── SOURCE DOCUMENT
I was originally inspired with this lesson idea after seeing some of the work @acroft2 had done with some children at her school - so thank you!
For the last ICT lesson of the year with Year 5 just before Christmas you have to do something fun and exciting with the children - yet at the same time still ensure that they learn something and manage to develop their ICT skills by the end of it.
Having previously done activities with them to teach them how to use the drawing tools in PowerPoint to create pictures and having seen their confidence/quality of work improve with practice, the next logical step would therefore be to teach them how to animate their pictures so that they move/change.
This could be done with the custom animation tools within PowerPoint, however shapes need to be carefully grouped together correctly and the children have to have a good purpose for applying different effects for the finished pieces of work to be successful. Fearing that this would be a little too much to cover effectively in just one lesson at this point in the term, I therefore opted to go with a second option - showing them how to create short animated GIF images of Christmas trees with flashing lights and stars on them.
────
── MATERIAL SUPPLIED
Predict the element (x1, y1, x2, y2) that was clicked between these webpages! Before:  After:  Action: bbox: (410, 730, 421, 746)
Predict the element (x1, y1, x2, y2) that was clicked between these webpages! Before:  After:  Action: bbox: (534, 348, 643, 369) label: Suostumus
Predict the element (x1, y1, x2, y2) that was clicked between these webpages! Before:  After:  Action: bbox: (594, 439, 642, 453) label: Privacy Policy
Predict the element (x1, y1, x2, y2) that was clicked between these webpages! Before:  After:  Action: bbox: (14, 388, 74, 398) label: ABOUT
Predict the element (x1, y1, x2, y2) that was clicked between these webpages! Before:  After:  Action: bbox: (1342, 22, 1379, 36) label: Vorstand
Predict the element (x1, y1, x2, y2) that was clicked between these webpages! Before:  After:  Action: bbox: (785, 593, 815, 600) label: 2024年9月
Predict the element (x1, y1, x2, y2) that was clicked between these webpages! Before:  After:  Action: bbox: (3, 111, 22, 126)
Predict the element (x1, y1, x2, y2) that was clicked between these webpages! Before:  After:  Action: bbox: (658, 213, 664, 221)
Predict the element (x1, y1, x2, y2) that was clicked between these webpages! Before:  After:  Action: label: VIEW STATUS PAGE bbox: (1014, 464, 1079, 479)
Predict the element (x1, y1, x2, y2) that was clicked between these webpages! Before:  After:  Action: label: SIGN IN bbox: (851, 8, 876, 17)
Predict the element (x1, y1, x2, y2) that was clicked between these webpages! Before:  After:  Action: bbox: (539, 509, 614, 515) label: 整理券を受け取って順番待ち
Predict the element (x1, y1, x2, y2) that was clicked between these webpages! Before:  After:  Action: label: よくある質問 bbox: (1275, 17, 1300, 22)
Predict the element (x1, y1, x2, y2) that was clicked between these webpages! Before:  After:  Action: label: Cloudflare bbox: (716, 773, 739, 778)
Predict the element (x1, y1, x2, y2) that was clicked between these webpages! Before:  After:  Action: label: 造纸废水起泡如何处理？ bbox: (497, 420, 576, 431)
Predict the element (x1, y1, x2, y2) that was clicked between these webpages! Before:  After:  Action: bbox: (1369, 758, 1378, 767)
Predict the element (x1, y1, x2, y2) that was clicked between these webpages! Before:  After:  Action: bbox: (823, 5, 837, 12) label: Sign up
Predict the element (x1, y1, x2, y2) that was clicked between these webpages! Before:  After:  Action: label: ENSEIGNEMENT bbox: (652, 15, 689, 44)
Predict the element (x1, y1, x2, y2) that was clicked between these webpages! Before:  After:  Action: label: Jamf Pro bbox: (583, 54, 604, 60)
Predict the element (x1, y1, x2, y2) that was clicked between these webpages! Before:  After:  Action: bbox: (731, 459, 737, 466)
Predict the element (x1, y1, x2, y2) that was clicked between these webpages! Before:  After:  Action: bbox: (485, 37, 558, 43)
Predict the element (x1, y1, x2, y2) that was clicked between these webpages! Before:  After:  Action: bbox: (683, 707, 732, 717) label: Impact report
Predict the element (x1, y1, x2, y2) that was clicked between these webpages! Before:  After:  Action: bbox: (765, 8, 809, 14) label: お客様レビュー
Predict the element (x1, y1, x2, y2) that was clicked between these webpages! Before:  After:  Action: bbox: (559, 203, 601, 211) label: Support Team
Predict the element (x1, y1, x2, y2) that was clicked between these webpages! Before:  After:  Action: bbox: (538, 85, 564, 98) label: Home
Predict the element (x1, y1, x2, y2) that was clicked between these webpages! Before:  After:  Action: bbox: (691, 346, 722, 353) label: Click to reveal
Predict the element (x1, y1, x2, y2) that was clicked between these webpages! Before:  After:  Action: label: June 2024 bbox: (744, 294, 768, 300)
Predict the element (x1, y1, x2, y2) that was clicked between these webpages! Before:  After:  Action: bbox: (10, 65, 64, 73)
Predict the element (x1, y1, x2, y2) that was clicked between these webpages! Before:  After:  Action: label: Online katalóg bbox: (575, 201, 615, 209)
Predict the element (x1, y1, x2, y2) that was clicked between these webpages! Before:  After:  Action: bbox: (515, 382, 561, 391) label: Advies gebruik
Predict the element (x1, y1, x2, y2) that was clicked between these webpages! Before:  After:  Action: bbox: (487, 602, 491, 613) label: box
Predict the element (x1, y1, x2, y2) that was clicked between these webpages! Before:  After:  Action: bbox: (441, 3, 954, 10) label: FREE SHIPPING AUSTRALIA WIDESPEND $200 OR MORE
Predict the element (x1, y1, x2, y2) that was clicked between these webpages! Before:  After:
────
# YOUR TASKS
1 - In the Year 5 ICT lesson text, what did the teacher choose to have the children make instead of using PowerPoint's custom animation tools?
2 - Extend the Year 5 ICT lesson text from where it stops.

# RESPONSE LIST
1 - Short animated GIF images of Christmas trees with flashing lights and stars on them.

2 -
The procedure that I asked them to follow was:
- Firstly, draw a Christmas tree with presents underneath it using the drawing tools (adding extra features like: tinsel, a pot, ribbons or bows if so desired).
- Secondly, draw a star at the top of the tree (filled in with a gradient effect) and duplicate several small circles around the tree to act as fairy lights.
- Thirdly, duplicate the slide two times and change the colours of the lights and the fill effect of the star on each (using SHIFT+Click to select multiple objects at once).
- Next, save each slide as a .PNG image file onto your space on the network.
- After that, go to www.picasion.com to upload the three images, set the speed to 'faster' and click on the 'Create Animation' button.
- Lastly, right-click on your animation to save the picture as a .GIF file onto your space on the network.
Most of the children found this quite straightforward to do - with just a few needing reminders of how to use the undo function when shapes were accidentally moved/resized on slides two or three (which otherwise would have meant their finished animation would have had objects disappearing/jumping about).
Everyone was extremely impressed with how good their finished animations were and seemed eager to try doing a similar one at home for themselves.
Children love creating pictures using the drawing tools once they've grasped the idea that they are manipulating shapes rather than painting. In all though, the activity was definitely a success and if I've got children who enjoyed it that much they want to repeat it outside of school what more can one ask for?